Precisely Controlled Relationship between Sulfur Vacancy and Ni Site for Boosting Photocatalytic Conversion of Polyester into Formate

Abstract The photoreforming of plastic waste into high‐value chemicals and H 2 fuels presents a sustainable and energy‐efficient strategy to mitigate environmental pollution and energy crises. However, achieving high selective valuable products remains challenging due to the indiscriminate cleavage of chemical bonds in plastics. Herein, this study reports a sulfur‐vacancies‐rich ZnIn 2 S 4 photocatalyst decorated with ultrafine Ni nanoparticles (Ni 0.2 @ZIS‐S v ) that enables highly photoreforming of poly(ethylene terephthalate) (PET) into formate and H 2 via targeted C─C bond cleavage under mild alkaline conditions.
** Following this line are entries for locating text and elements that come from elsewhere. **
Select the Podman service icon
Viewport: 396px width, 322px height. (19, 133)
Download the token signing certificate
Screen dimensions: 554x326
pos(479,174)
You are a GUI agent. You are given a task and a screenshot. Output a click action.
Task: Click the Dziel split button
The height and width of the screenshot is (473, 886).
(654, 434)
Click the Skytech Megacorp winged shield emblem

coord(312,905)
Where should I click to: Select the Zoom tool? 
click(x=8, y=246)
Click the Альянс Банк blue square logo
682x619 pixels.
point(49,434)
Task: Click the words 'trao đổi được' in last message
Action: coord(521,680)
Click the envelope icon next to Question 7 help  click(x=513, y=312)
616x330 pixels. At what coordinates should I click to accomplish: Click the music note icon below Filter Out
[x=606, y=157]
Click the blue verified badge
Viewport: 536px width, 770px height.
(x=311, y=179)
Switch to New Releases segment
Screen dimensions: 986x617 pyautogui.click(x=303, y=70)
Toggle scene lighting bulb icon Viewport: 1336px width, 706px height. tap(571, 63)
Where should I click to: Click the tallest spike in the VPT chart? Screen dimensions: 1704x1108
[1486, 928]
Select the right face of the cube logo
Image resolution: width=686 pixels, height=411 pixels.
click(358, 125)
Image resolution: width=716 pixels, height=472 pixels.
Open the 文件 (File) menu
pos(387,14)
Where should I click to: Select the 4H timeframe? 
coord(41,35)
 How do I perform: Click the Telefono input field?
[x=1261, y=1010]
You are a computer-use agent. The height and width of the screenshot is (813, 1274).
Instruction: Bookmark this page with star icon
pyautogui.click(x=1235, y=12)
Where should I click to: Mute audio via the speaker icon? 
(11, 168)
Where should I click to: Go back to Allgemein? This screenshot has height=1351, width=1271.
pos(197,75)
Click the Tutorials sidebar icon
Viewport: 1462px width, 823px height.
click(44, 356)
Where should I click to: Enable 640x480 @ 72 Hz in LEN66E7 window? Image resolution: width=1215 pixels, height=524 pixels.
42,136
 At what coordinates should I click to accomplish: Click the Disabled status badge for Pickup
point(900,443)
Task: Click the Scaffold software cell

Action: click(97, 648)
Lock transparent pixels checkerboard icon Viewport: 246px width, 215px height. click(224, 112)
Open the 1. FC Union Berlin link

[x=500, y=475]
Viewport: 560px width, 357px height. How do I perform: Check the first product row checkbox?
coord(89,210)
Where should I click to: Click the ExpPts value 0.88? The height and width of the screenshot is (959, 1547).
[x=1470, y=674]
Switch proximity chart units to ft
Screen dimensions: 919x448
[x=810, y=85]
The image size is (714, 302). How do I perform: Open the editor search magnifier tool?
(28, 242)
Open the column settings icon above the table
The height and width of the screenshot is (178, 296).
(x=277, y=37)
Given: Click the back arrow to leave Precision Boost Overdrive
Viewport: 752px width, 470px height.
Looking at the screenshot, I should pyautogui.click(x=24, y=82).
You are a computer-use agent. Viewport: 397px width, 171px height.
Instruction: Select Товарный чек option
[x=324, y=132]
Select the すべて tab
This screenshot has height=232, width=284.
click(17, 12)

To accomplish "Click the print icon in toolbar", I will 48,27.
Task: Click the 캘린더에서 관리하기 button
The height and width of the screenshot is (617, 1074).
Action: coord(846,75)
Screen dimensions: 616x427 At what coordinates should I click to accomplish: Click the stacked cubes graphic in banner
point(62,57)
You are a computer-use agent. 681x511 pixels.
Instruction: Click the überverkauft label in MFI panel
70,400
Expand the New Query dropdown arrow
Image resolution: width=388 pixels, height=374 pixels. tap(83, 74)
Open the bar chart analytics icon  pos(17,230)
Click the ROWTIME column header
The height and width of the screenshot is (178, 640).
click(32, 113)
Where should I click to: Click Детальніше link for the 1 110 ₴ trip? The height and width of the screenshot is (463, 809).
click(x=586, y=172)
The Ni 0.2 @ZIS‐S v photocatalyst achieves an H 2 evolution rate of 4.5 mmol g −1 h −1 , a 20.2‐fold enhancement over pure ZnIn 2 S 4 , while formate is the primary liquid product with the selectivity reaching 84.8%. Mechanistic analysis reveals that the combined effects of Ni nanoparticles and sulfur‐vacancies modify the electronic structure of ZnIn 2 S 4 , improving charge separation, lowering the energy barrier for H 2 generation, and facilitating selectively C─C bond cleavage. This dual optimization enhances both hydrogen yield and formate selectivity, demonstrating an effective strategy for designing advanced photocatalysts to upcycle plastic waste into high‐value chemicals and clean energy.